Preços do Leite e do feijão têm maior alta em 16 anos

Os preços do feijão e do leite atingem a maior alta dos últimos 16 anos, uma das maiores da inflação medida pelo Índice de Preços ao Consumidor Amplo (IPCA).

Preços do Leite e do feijão têm maior alta em 16 anos
Depois do feijão, consumidor sofre com alta no preço também do leite

Nos últimos meses os preços do feijão e do leite sofreram aumento e estão afetando o bolso dos consumidores. O clima é o fator comum que afeta os preços desses alimentos, uma vez que a grande demanda de chuvas neste ano prejudicou a produção desses alimentos, no caso do leite, o grão do milho, que alimenta as vacas, sofreu com as águas.

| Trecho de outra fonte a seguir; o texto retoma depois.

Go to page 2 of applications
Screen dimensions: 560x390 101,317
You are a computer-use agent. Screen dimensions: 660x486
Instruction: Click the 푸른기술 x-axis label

Aumento no preço do feijão

Em junho, os preços dos alimentos subiram 1,32%, exercendo impacto de 0,34 ponto percentual para a alta de 0,52% do Índice de Preços ao Consumidor Amplo (IPCA). Segundo o IPCA-15, índice do IBGE considerado como a prévia da inflação, o feijão vem pesando no bolso dos brasileiros.

Vilão da inflação, a alta do feijão exerceu um impacto de 0,13 ponto percentual na inflação do mês de julho. O preço do carioca subiu 54,09%, o preto está custando, em média, 41,59% a mais, enquanto o mulatinho ficou 18,89% mais caro e o fradinho aumentou 14,72%.

Em Curitiba e São Paulo, o preço do quilo subiu 45,20% e 43,98%, respectivamente. Nesse ano, o valor da saca do feijão chegou a pouco mais de R$ 500, o que equivale o a um preço de R$ 9 o quilo, e R$ 15 no supermercado para o consumidor final.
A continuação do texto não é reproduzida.